2. Add milk and cook over medium heat, stirring, until completely evaporated, 10 to 12 minutes. (The mixture will appear quite curdled at this point.) Add wine and cook until reduced by half, about 3 minutes. Add tomatoes and juice, bring to a boil, lower heat, and gently simmer, uncovered. Cook ragù until liquid reduces by a third, about 30 minutes. Season with 1/4 tsp. pepper and remaining 1/2 tsp. salt.
3. In a food processor, whirl cottage cheese, egg, 1/4 cup parmesan, remaining 1/4 tsp. pepper, and the nutmeg until smooth.
4. Preheat oven to 375°. Cook lasagna noodles according to package directions; don't overcook. Drain noodles and lay flat on kitchen towels without overlapping. Oil a 9- by 13-in. baking dish and spread with about 1/2 cup ragù.
Add Add a single layer of noodles (for most brands this is 3 sheets per layer). Spread with a third of ragu, then top with another layer of noodles, half the cheese mixture, and another layer of noodles. Repeat layering, giving you 2 alternating layers of sauce and cheese. Cover with remaining third of ragù and sprinkle evenly with remaining parmesan.
5. Cover lasagna with oiled foil and bake until hot, 30 minutes. Let stand 15 minutes before serving.
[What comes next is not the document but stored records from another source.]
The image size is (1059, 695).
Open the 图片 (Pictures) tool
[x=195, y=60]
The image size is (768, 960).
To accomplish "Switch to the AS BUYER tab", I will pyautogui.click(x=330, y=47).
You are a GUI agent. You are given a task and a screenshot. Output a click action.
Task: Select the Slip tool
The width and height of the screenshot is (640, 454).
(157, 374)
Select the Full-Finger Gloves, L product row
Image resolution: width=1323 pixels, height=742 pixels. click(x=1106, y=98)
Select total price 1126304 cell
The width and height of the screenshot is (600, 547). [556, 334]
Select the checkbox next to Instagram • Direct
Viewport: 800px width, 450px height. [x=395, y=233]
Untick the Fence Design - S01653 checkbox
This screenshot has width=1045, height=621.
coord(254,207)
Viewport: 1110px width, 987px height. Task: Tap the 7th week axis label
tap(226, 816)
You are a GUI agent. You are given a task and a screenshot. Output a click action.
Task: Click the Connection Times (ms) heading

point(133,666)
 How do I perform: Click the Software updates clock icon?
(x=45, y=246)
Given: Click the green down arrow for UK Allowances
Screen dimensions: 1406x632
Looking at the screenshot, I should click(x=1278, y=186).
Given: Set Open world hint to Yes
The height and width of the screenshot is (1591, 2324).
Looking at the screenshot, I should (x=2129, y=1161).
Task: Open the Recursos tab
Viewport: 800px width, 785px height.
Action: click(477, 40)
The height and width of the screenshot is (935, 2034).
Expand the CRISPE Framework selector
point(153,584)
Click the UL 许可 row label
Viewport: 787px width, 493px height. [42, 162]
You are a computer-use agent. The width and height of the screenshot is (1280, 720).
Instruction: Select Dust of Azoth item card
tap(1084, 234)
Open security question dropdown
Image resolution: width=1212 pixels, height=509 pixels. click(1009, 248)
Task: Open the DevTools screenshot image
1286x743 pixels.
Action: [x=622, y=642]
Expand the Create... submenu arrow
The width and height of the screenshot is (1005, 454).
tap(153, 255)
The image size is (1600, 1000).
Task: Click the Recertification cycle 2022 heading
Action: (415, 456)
Recipe adapted from CookingLight.com
Nutritional Information per serving- Calories: 407, Protein: 29g, Fat: 12g, Saturated Fat: 3.6g, Carbohydrate: 47g, Fiber: 3.7g, Sodium: 1315mg, Cholesterol: 74mg
Nutrition Notes: Using whole wheat pasta, turkey sausage, and low fat cottage cheese increases the NuVal score by 30!